Additionally, by intercepting the data while it’s still in the browser, the crooks don’t need to go grubbing through the databases on your server to dig out data from recent transactions.

The data comes to the crooks; the crooks don’t need to go to the data.

Even more sneakily, the crooks get access to data that is only ever present during the transaction but never stored afterwards, such as the victim’s CVV (security code).

Fullz, the jargon term for complete credit card records, are more valuable than card data with no CVVs. The CVV isn’t supposed to be kept after a transaction has gone through, and it’s never stored on the magstripe or chip of the card – it’s the missing piece that crooks can’t easily acquire in other ways.

This malware also includes server-side PHP files that the crooks upload in an effort to protect their beachhead inside your network.

A file called clear.json (it’s a PHP program, not actually a JSON data file) is used to change the password on a long list of account names so that the crooks have many other ways back in if their initial attack is discovered.

A file called clean.json (also a PHP program) removes all references in the Magento database to the text strings ATMZOW, 19303817.js and PZ7SKD.

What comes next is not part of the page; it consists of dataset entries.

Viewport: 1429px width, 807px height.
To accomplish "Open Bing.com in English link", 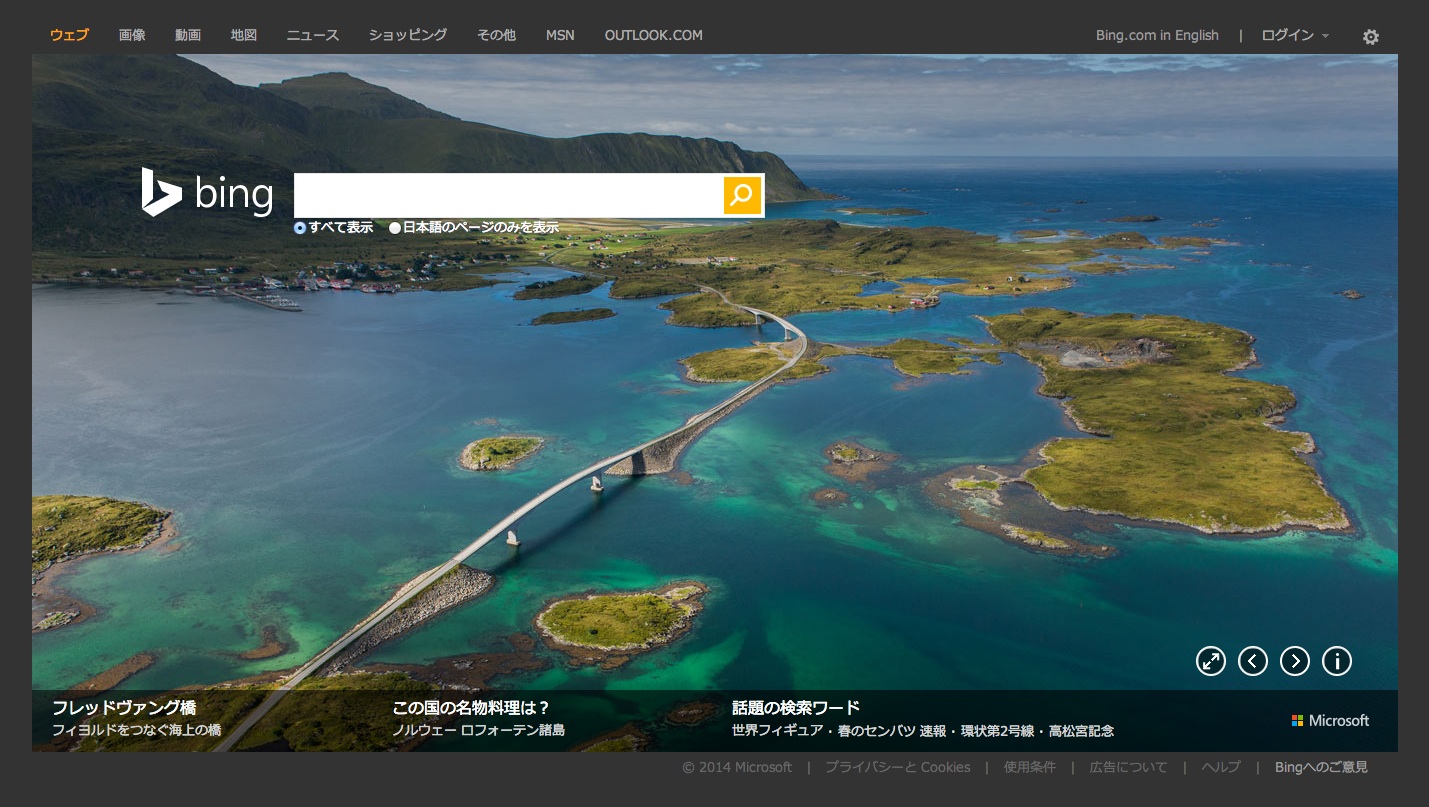I will [1157, 35].
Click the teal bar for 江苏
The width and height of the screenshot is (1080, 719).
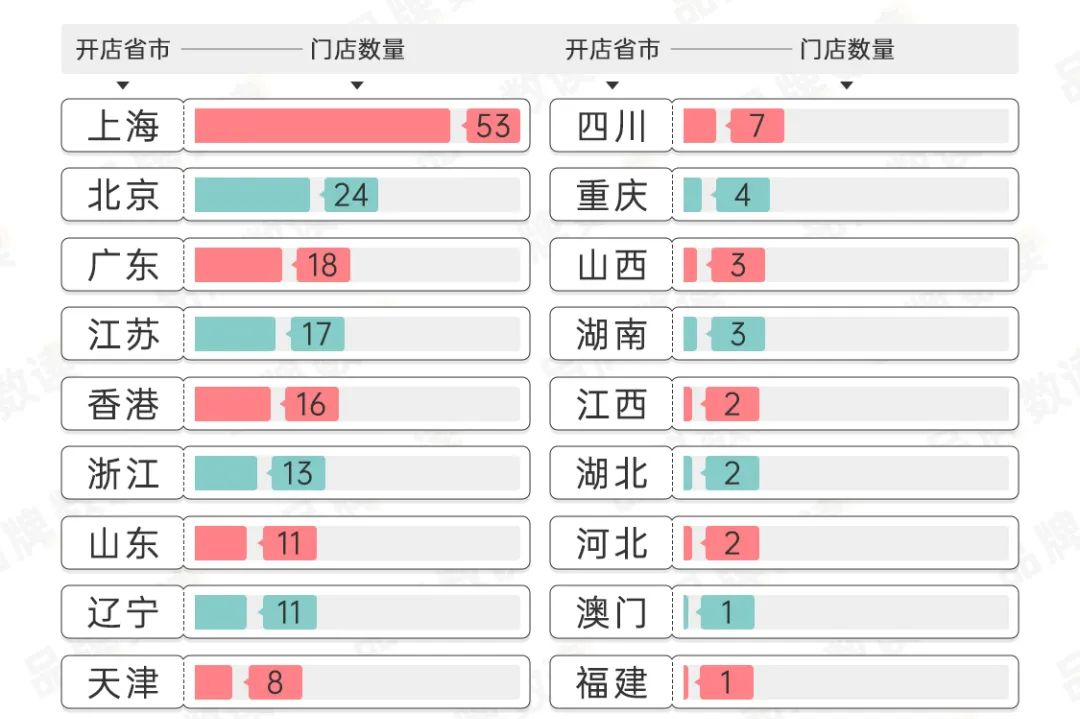[x=235, y=335]
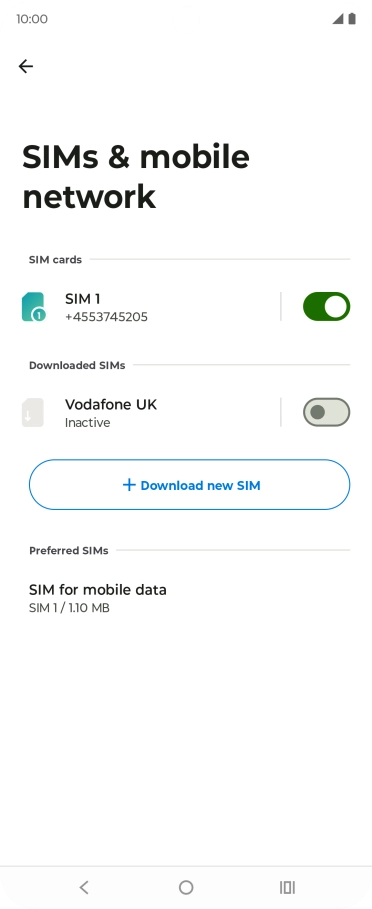
Task: Tap the battery status icon
Action: pyautogui.click(x=352, y=19)
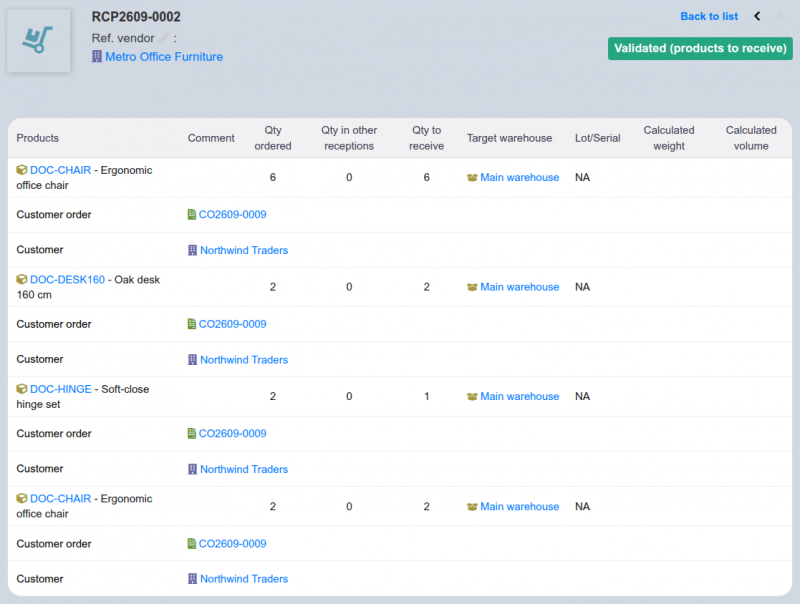This screenshot has height=604, width=800.
Task: Click the cube icon of the last DOC-CHAIR row
Action: point(21,498)
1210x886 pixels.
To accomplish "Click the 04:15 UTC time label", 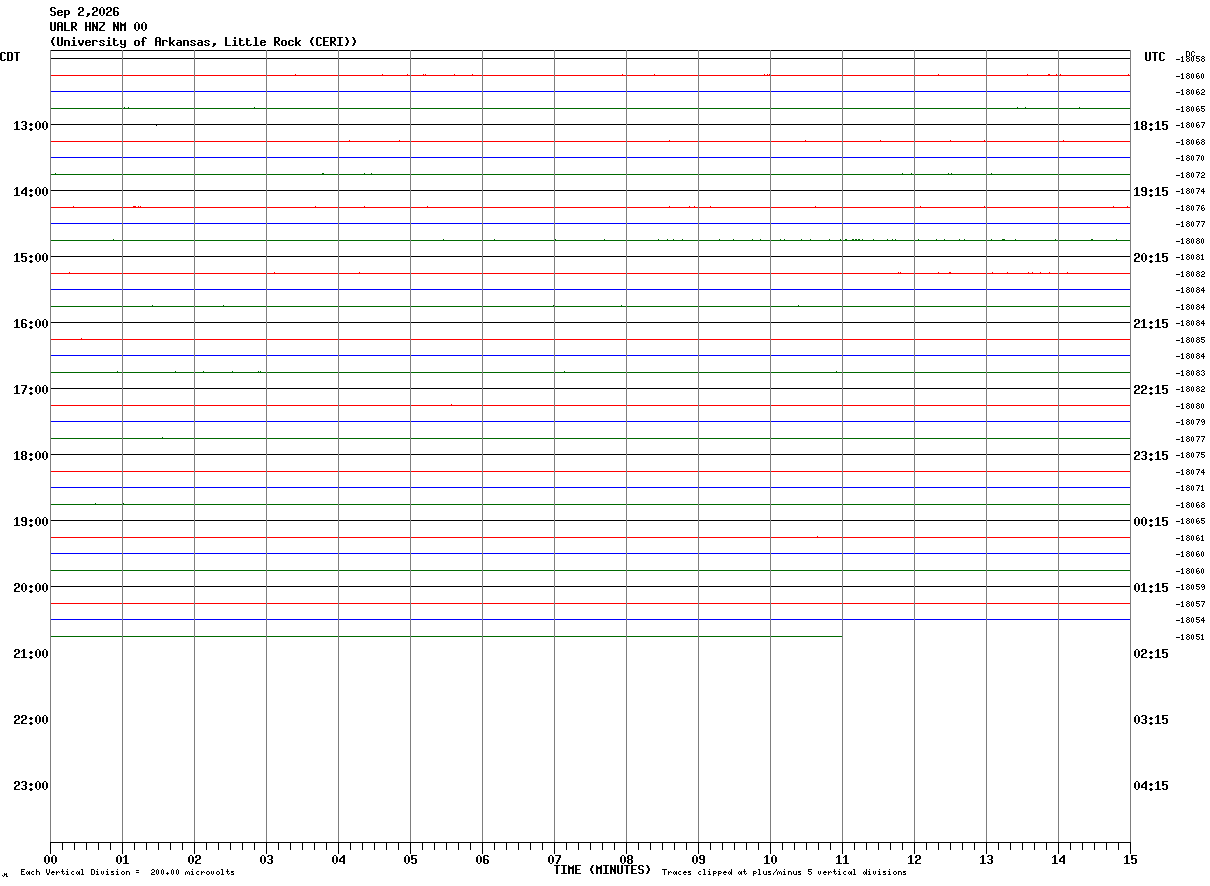I will click(x=1151, y=785).
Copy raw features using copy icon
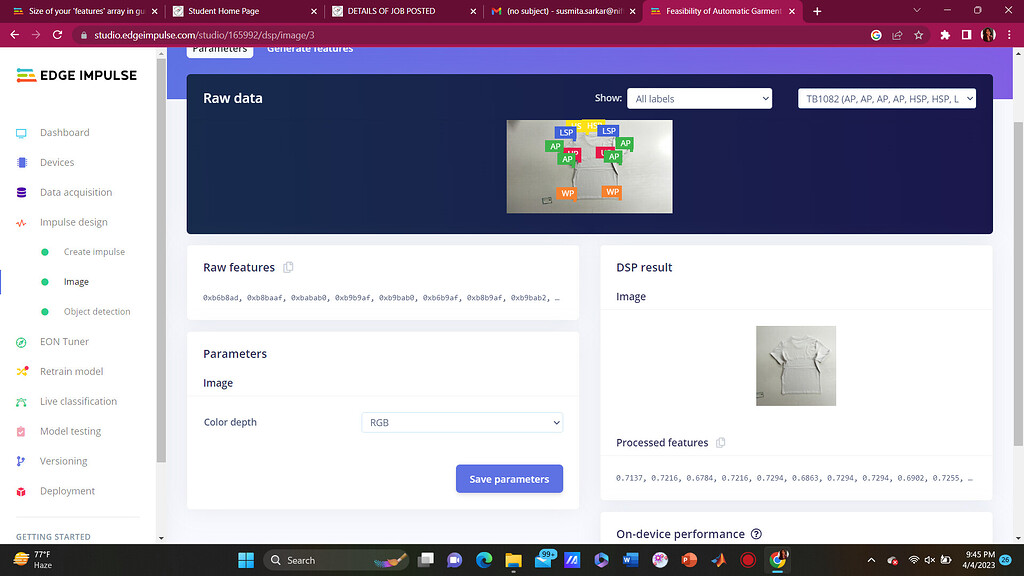Screen dimensions: 1024x576 (288, 268)
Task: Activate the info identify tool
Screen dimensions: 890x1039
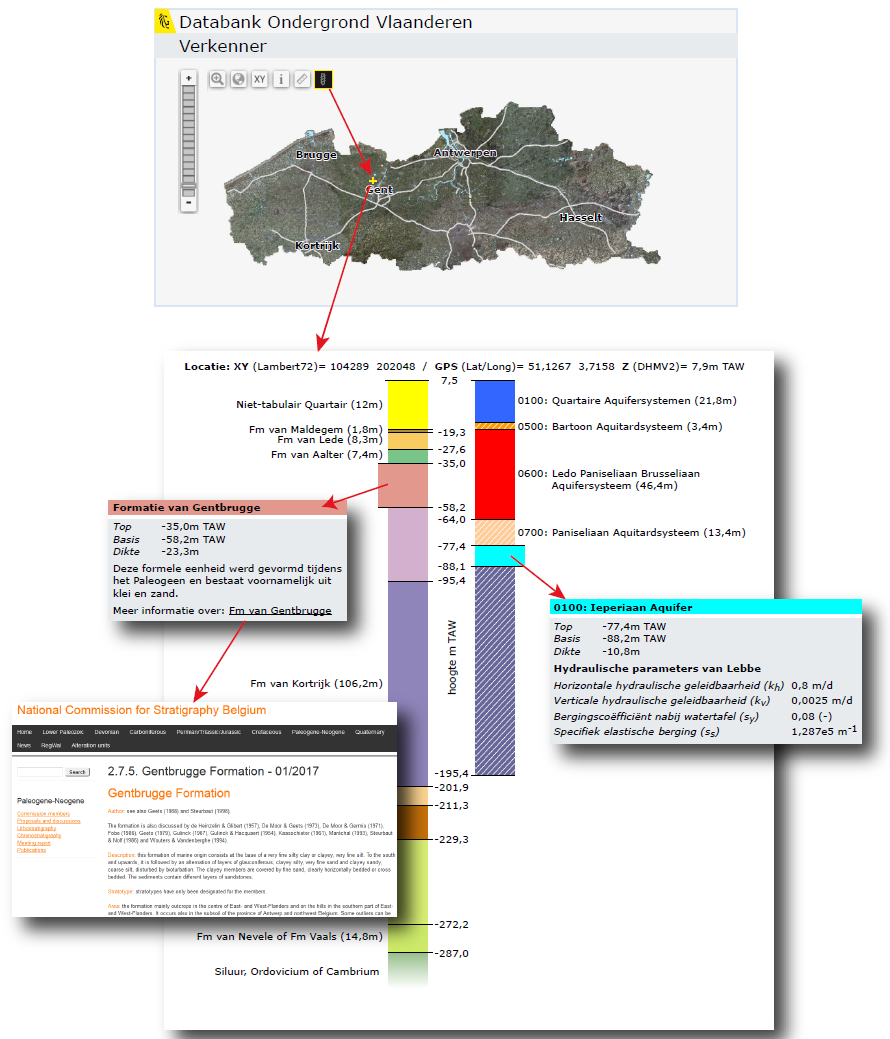Action: (x=281, y=79)
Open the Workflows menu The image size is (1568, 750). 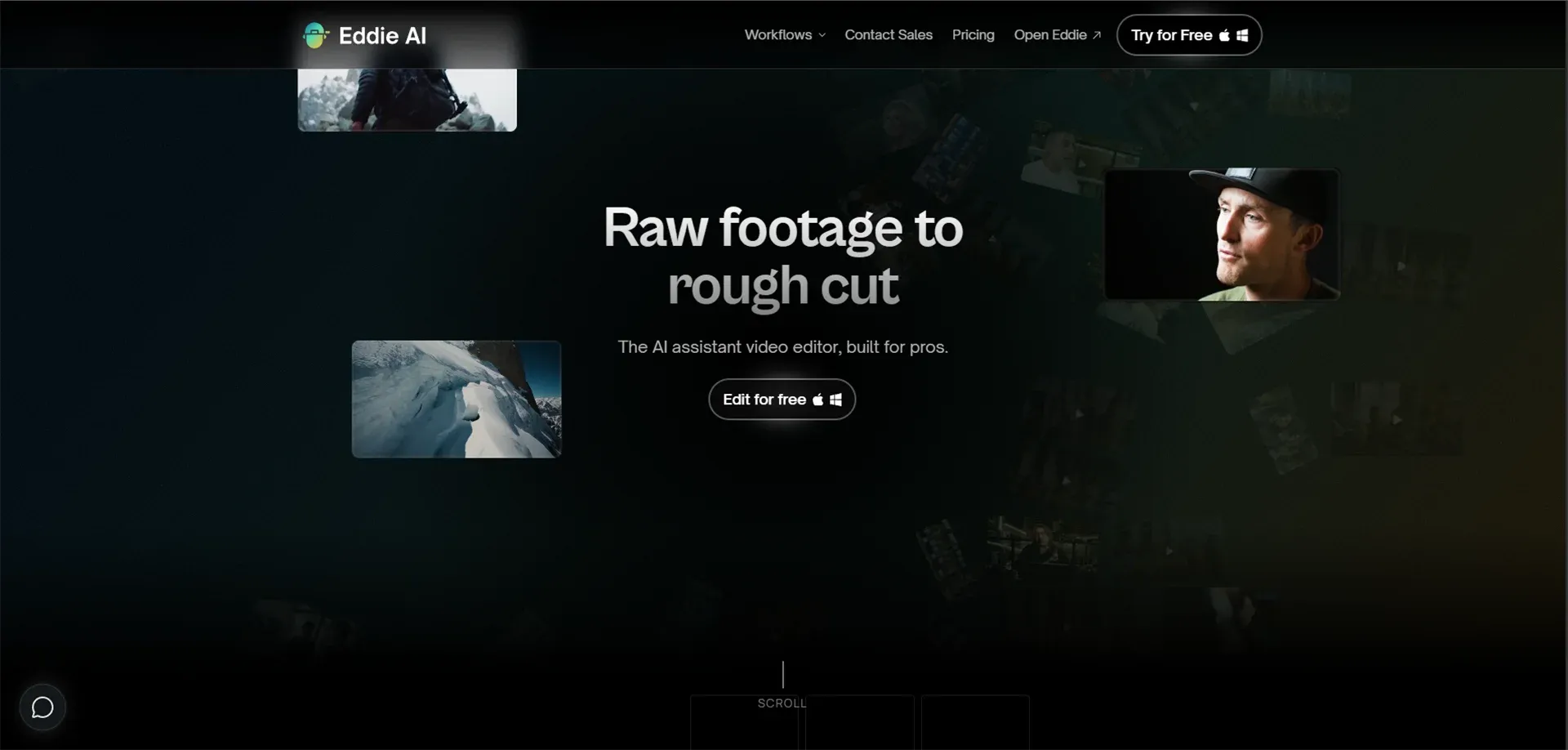pyautogui.click(x=777, y=35)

According to de Groot, the clean.json program is what’s often called anti-malware malware – it prevents various other “competitor” Magento malware samples from working.

What to do?

  • If you’re an online shopper, consider using a web filter to protect you from compromised servers by blocking access to the command-and-control site run by the crooks.
  • If you’re running a server that handles sensitive customer data such as names, addresses and payment card data, watch your logs for unexpected changes or unauthorised uploads.
  • Consider using an anti-virus scanner on your server to detect the presence of malicious files that will put your customers at risk.

If you decide to use an anti-virus on your server, use real-time mode if you can.

Real-time mode, also known as on-access scanning, checks for malware files as soon as they arrive, and blocks them from being used at all, so they can neither run directly on your server nor be served up to your users.


  • Patch early, patch often. Don’t leave security holes open when you could have closed them off.
  • Pick proper passwords. If you can’t remember complex passwords, use a password manager to help you.
  • Use two-factor authentication. That way, stolen usernames and passwords are no use on their own.

Sophos products block access to the malicious site in this attack as Mal/HTMLGen-A. The malicious scripts are variously detected as Troj/Magento-A, Troj/JSBanker-C and Troj/PHP-CI.